It is known that with the support of domain–specific customizable heterogeneous architecture, energy efficiency can be significantly improved by adapting architectures to match the requirements of a given application or application domain. One of the main challenges in this emerging trend is how to efficiently take the advantage of the heterogeneity and customization features in those architectures. This research investigates developing efficient compiler support to automate the platform mapping and code transformation process.
First, considering customizable computing engines, we have investigated both tightly–coupled and loosely–coupled computing elements. In terms of tightly–coupled computing engine customization, customizable vector ISA supports are explored to better exploit data–level parallelism in the high performance applications. We identify the needs and opportunities to explore customized vector instructions and quantify their benefits. We build an automatic compilation flow in LLVM–2.7 compiler infrastructure to efficiently identify customized vector instructions from a given set of applications. The memory alignment overhead, which is known to be critical for vector processing efficiency, has been optimized in our customized vector ISA identification flow. To support efficient vector ISA customization, we design a composable vector unit (CVU), which can be used both separately and in a chained mode, to support a large number of virtualized custom vector instructions with minimal area overhead. The results show that our approach achieves an average 27% speedup over the state–of–art vector ISA.
Second, in terms of loosely–coupled computing elements, it is known that on–chip accelerators are combined with general–purpose cores in an effort to amortize the cost of the design across many application domains. In recent days programmable accelerators (PA) are widely investigated in the design of domain–specific architectures to improve the system performance and power. Micro–architectures with a series of PAs have been explored to provide more general supports for customization. One important feature in the PA–rich systems is that the target computational kernels are compiled with a set of pre–defined PA templates and dynamically mapped to real PAs at runtime. This imposes a demanding challenge on the compiler side regarding how to generate high–quality PA mapping code. We present an efficient PA compilation flow, which is fairly scalable in mapping large computation kernels into PA–rich architectures and provides support for full pipelined execution to achieve the highest energy efficiency. A concept called maximal PA candidate is proposed to drastically reduce the number of input PA candidates in the mapping phase without influencing the overall mapping optimality. Efficient pre–selection and pruning techniques are employed to further speedup the maximal PA mapping process. Our experimental results show that for 12 computation–intensive standard benchmarks, the proposed approach achieves a significant improvement on the compilation time comparing to the state–of–art PA compilation approaches. The average mapping quality is improved by 23.8% and 32.5% for connected PA candidates and disjoint ones, respectively.

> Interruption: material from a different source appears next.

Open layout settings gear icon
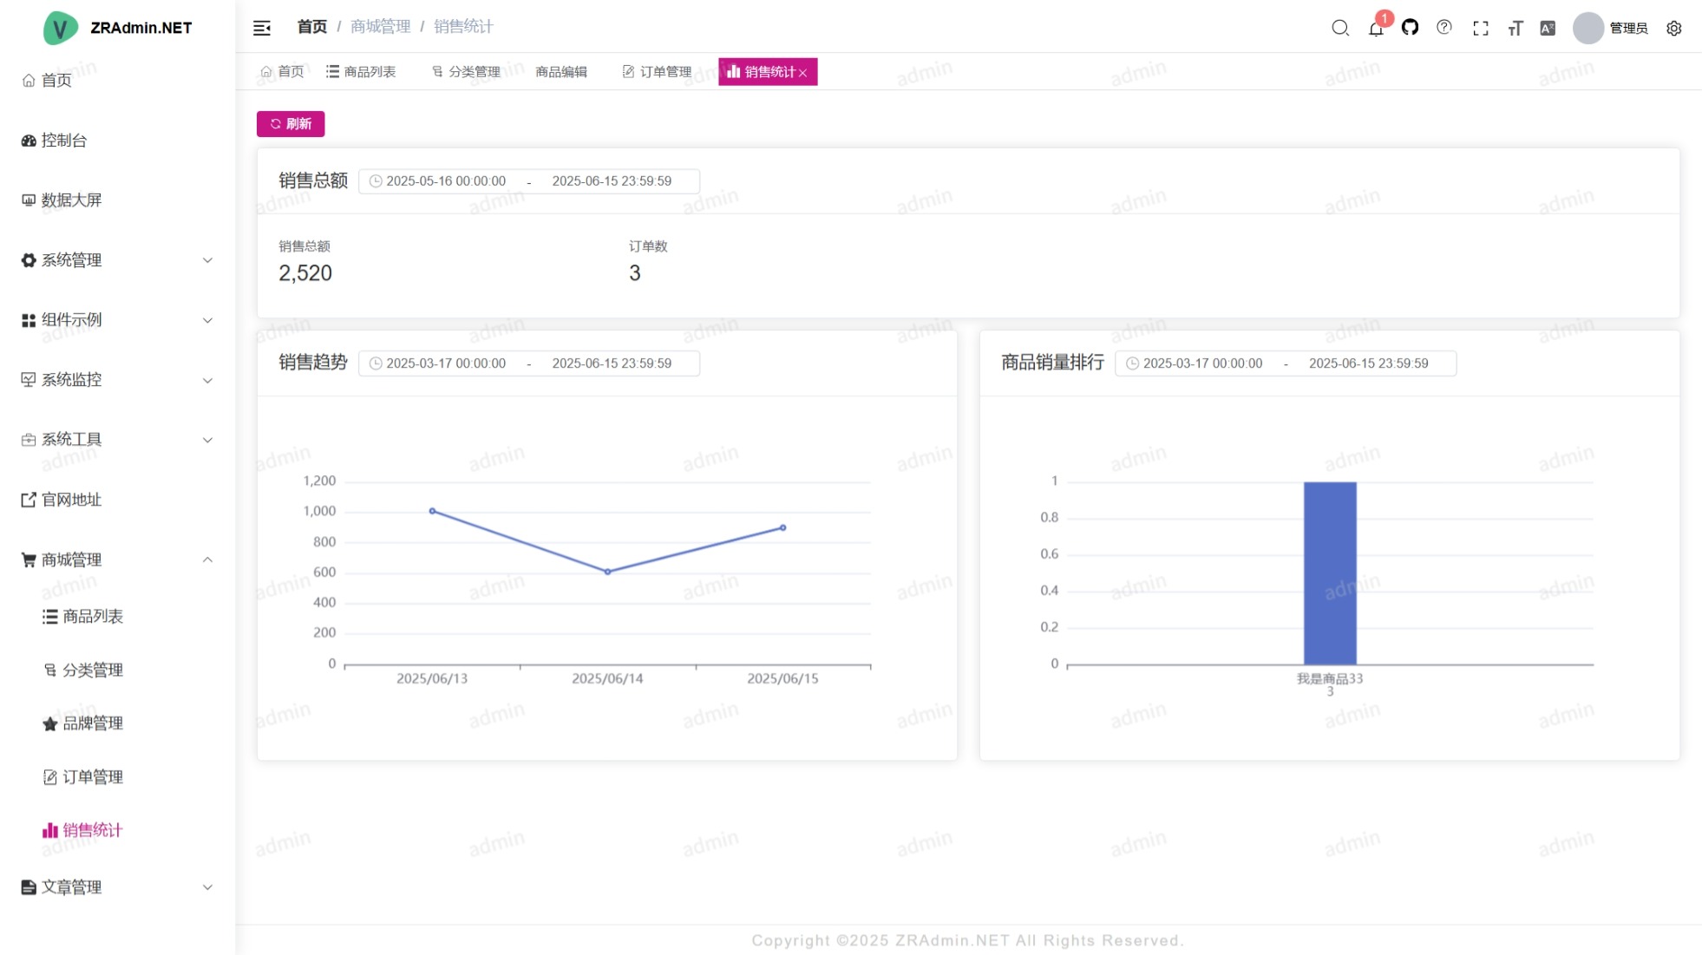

Third, in domain–specific computing multi–level software–controlled memories have been commonly used to better utilize domain–specific knowledge of particular applications and achieve high performance/energy efficiency. At the level of L1 memory, while conventional cache works well for general workloads, some recent works explore the idea of using a hybrid cache, which can be flexibly partitioned into a traditional cache and an SCM. In the hybrid cache architecture, first–level SCM has been utilized as prefetch buffer to hide memory access latency. We quantify the impact of data reuse on SCM prefetching efficiency and propose a reuse–aware SCM prefetching (RASP) scheme, which shows 31.2% performance gain over previous work. On the other hand, SCM has also been widely used in last level on–board memory to reduce the data movements between computing cores (i.e. host processor and accelerator cores), which is usually transferred through low–bandwidth bus and known to be one of the major performance bottlenecks in modern heterogeneous systems. To efficiently manage LL–SCM, we propose a task–level–reuse–graph (TLRM) based LL–SCM data movement scheme to minimize the amount of data transfers between heterogeneous computing cores through the slow PCIe bus. With the introduction of TLRM, the data movement optimization between host and accelerator cores can be approximated using a linear programming based solution, and an average 25% reduction of host–accelerator data transfers is observed from previous work.